Having been honored by Xerxes to “chief among the nobles”, it greatly bothers Haman that Mordecai will not bow to him. The reasons for this refusal are not stated, but it could be rooted in Mordecai’s faith; as a Jew, he will bow to no one but God (hinted in 3:4). But Haman doesn’t care about such things. He doesn’t care about the common good. What motivates Haman, as we see through the story, is recognition, adulation, and the glory of power. So, realizing that Mordecai the Jew will not bow to him, and that neither will his people, he hatches an evil plot. He will rid the land of Jews so that everyone will pay homage to him. The dice (purim) are thrown (3:7); the day is selected when the Jews will be eliminated. The calendar now begins its countdown.

Let’s dial back a bit. At the heart of this struggle between Haman and Mordecai are two visions of life. On the one hand there is the “zero-sum” worldview of Haman, the belief that in order for one person or group to do well, there must be a corresponding loss or diminishment somewhere else. In other words, there are winners and there are losers, and that this must be so, a highly competitive and inevitably violent way of looking at the world. On the other hand there is the common-good worldview of Mordecai, who, although being a Jew in exile, sees the well-being of the empire as something all should strive for. He actually uncovers a plot to overthrow Xerxes and reports it (2:21ff), a point that will become relevant to the story later on.

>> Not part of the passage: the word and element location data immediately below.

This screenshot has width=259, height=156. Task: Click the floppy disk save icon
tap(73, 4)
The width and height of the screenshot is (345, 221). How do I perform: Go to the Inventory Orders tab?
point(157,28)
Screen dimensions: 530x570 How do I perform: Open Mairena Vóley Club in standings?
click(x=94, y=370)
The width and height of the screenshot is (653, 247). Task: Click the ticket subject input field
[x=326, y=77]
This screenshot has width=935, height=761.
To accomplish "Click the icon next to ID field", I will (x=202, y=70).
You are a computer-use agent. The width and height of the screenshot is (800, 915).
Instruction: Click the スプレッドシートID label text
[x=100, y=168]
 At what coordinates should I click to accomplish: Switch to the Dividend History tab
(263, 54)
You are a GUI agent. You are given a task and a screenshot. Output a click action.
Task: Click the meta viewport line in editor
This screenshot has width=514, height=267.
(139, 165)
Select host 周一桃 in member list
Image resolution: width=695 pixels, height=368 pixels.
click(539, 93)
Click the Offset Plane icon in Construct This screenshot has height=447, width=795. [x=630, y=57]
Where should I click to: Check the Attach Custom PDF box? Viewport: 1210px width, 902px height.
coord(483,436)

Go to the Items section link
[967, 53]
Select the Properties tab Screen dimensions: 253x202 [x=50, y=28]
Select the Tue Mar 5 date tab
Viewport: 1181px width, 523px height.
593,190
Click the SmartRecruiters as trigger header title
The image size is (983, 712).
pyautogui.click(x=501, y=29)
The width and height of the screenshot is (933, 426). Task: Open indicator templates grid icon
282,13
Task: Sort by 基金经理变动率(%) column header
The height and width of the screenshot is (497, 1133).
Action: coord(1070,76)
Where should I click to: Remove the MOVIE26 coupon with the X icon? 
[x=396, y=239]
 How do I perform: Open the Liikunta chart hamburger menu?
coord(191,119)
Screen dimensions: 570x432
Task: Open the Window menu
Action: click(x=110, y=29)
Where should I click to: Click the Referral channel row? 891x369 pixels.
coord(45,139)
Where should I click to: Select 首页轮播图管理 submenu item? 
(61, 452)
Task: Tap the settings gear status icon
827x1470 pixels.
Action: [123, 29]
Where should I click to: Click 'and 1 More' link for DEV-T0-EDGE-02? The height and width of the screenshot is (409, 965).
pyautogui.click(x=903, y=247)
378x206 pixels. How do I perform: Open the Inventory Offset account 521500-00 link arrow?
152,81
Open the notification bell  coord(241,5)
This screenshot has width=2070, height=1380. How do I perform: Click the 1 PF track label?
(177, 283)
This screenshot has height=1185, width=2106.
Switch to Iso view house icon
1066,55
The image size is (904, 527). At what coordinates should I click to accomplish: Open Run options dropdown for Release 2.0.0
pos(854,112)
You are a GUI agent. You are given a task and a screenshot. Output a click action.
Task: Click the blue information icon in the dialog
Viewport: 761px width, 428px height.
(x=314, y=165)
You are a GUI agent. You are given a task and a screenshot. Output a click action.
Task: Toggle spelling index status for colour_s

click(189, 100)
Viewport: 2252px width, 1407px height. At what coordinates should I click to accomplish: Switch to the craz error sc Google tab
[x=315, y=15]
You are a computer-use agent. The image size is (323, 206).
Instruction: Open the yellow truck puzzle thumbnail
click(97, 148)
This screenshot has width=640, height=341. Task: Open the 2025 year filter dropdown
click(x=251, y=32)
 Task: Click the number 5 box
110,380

And then there is this: how evil often hides itself behind the impersonal, how it tends towards abstraction, towards systems or collectives rather than people with names and faces. The reason king Xerxes falls for Haman’s plot to eliminate the Jews is that he doesn’t attach the collective to the persons in the group. He doesn’t think that he knows a Jew, or would love one if he did (remember who Esther is? I said last week that this story was deeply ironic). Knowing what we know about Mordecai’s loyal goodness and Esther’s relationship to the king, the threat, as most evil threats, makes little sense. The king, for some reason swayed by Haman’s twisted logic, has lost his reason.

The king and Haman sat down to drink, but the city of Susa was bewildered.  (3:15).

What can be done? That part of the story now awaits us.

See you Sunday for Esther part 3.

Bob Osborne


Questions for reflection:

  1. How do you understand human pride? Why is it dangerous? What is the nature of humility and how does it add to the common good? Reflect on the character of Jesus.
  2. How do you understand the idea of zero-sum thinking (look up “zero-sum game” on Wikipedia). How do we practice zero-sum thinking in our economics, in our relationships, in our culture? Is there another way?
  3. When the evil plot is hatched, the dice are thrown to select a day. This might be thought of as chance versus providence (see last week’s discussion). Discuss the perspective that comes from knowing our lives are held in the sovereign hands of God, versus the perspective that our lives are ruled by chance. How do you see things?
  4. Why do you think the city of Susa was bewildered (3:15)? What was non-sensical about the evil plot hatched by Haman? How is evil non-sensical?